The Higher Jazz
“The Higher Jazz adds a dozen precious scenes and vignettes to Edmund Wilson's already panoramic view of America in the 1920s. Wilson brings a light, comic, rather aloof tone to these sketches of life before the Crash. There are some marvelous glimpses of drunken country weekends, newlyweds in an apartment on lower Fifth Avenue, and the highbrows who frequented New York City's avant-garde music concerts. Writing in the early 1940s, Wilson seems to give these figures from the twenties—all of whom are based on friends and lovers—a light, almost flyaway insouciance. The true protagonist of The Higher Jazz may be Manhattan itself—a city whose parties, nightclubs, burlesque shows, concert halls, and taxicabs keep his characters in a state of perpetual, dizzy motion.”—Jed Perl, art critic, New Republic
“Clearly this is Edmund Wilson land. The readers of Wilson's popular diaries and his splendid novel Memoirs of Hecate County will immediately recognize the people, the places, and the moods of this long-unpublished novel. Here again Wilson is attempting to plumb the depths of the intellectual and social life of those jittery years of the 1920s and 1930s—an era he knew so well.”—George H. Douglas, author of Edmund Wilson's America
“Edmund Wilson was not a great fiction writer, but he was an acute observer of the cultural scene and of his own life and feelings. This unpublished novel, though highly uneven, was his summary reckoning with the 1920s, offering us revealing glimpses of a booze-drenched milieu that ranges from Gershwin, Parker, and the Algonquin wits to burlesque shows and Schoenberg concerts.”—Morris Dickstein, City University of New York
“Wilson is at his best in his vivisections of social scenes and all their petty power dynamics. There are wonderful fictionalized recollections of the brittle, sarcastic atmosphere of the famed Algonquin Round Table set, with their predilection for punning, word games and childish role-playing. Everything unfolds in a milieu of languid, alcohol-soaked jocularity spiked with sudden flashes of wit and suppressed bitterness.
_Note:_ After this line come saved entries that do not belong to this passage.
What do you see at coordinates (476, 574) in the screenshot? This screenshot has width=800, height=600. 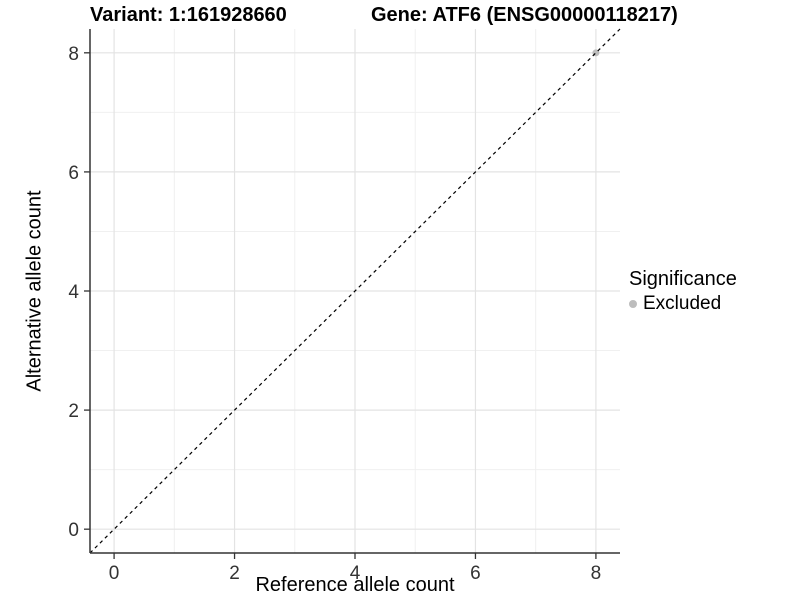 I see `x-tick-label: 6` at bounding box center [476, 574].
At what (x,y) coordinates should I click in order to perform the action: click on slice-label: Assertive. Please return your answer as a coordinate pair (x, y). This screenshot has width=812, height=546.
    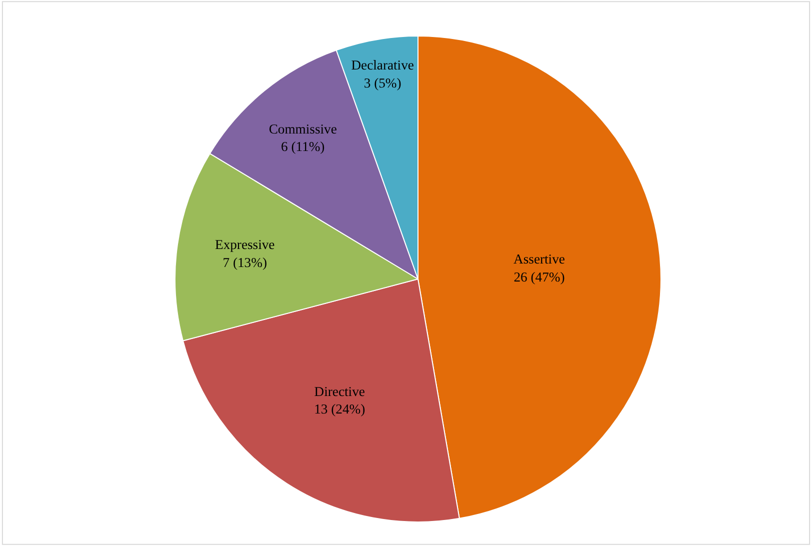
    Looking at the image, I should click on (540, 260).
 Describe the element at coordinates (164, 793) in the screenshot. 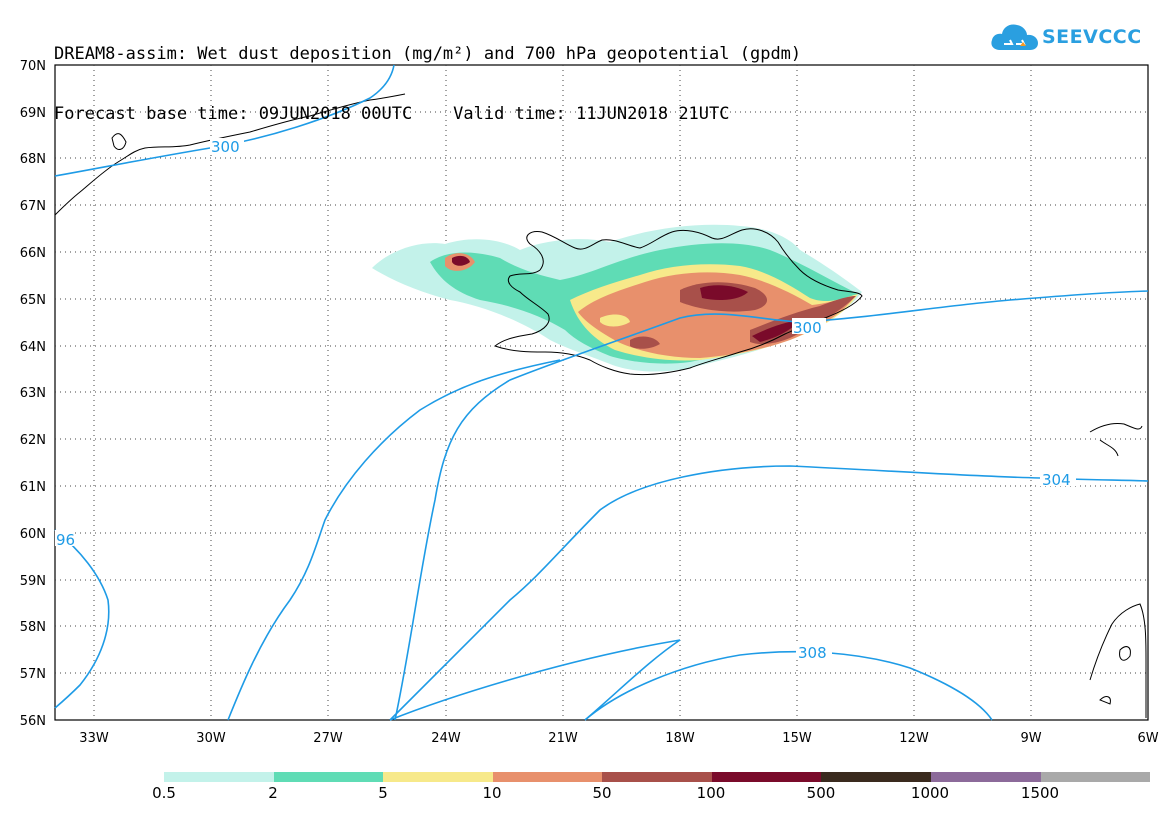

I see `colorbar-label: 0.5` at that location.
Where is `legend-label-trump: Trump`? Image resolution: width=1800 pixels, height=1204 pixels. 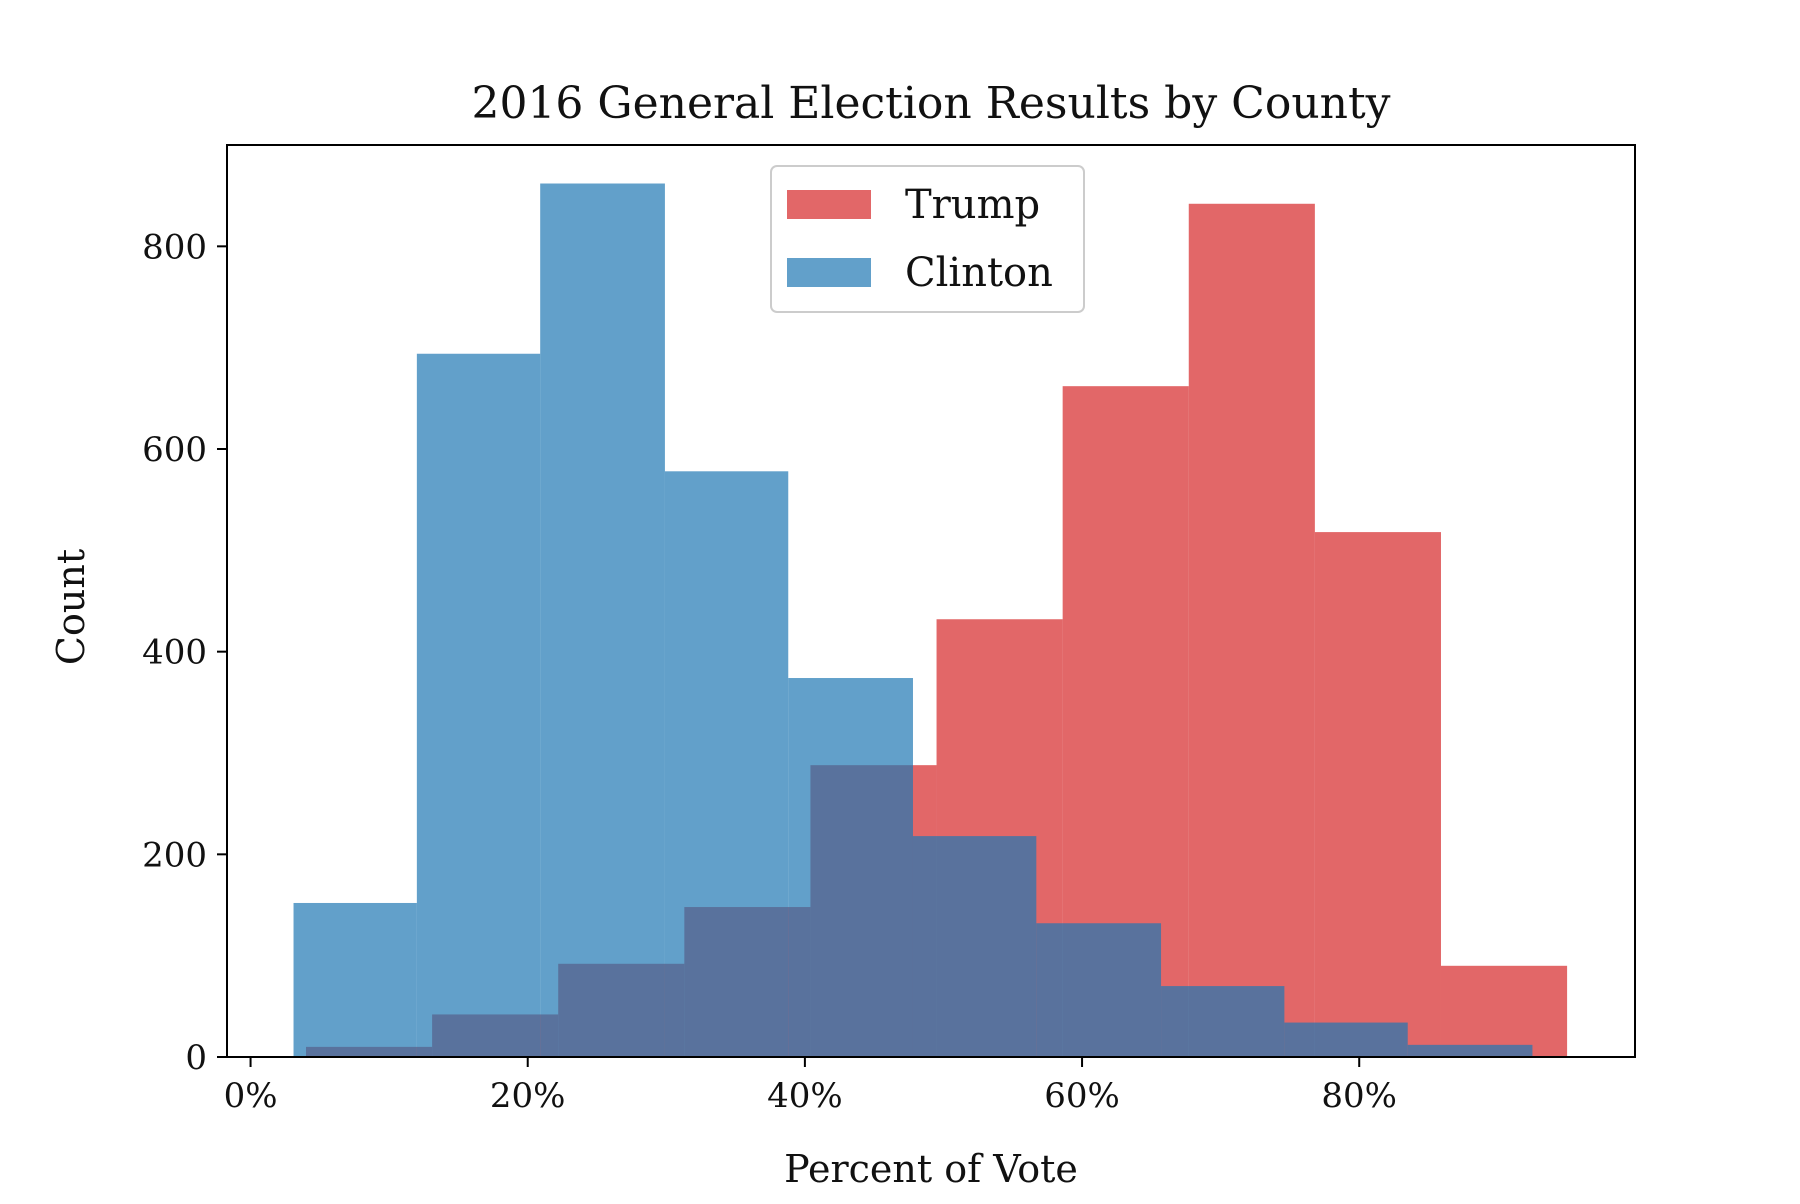 legend-label-trump: Trump is located at coordinates (972, 205).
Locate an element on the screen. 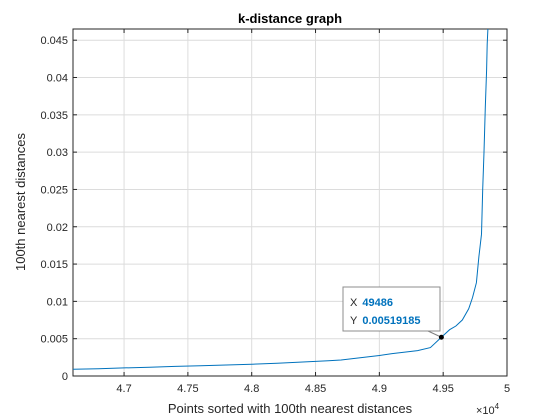 The width and height of the screenshot is (560, 420). datatip-y-row: Y 0.00519185 is located at coordinates (385, 321).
The best scenes take place in burlesque houses and nightclubs, which are juxtaposed with pretentious highbrow music recitals.”—Speak
Edmund Wilson, the preeminent American literary critic of the first half of the twentieth century, often fretted that he was not taken seriously as a creative writer. In the course of a career that produced Axel's Castle, To the Finland Station, and Patriotic Gore, among many other works of criticism and history, he published poems, plays, and two novels. Though he completed in draft this short novel, now entitled The Higher Jazz, it was never published.
In mid-career, in 1939, Wilson planned a novel in three parts that would carry a man through fifteen years as a stockbroker, a Russian diplomat, and a writer. When he started on the first section of this book, set in the 1920s, it carried him away from his original project. His hero was instead transformed into a German American businessman who, aspiring to become a composer, seeks the spirit of America in music that combined the contemporary popular and the modern classical, in what Wilson called elsewhere “the higher jazz.” This portrayal of the 1920s provides a sense of the elusive glories of the Boom Era. It is filled with characters based on people Wilson knew well or had observed, such as Dorothy Parker, Robert Benchley, and the Fitzgerald circle, and composers as varied as Cole Porter and Charles Ives.
Written at a turning point in his career, before he left contemporary literature and radical politics to focus on history, travel, and his own past, this novel reveals Wilson's second thoughts about the 1920s and his recognition of the aspirations and dilemmas of the artist in American society.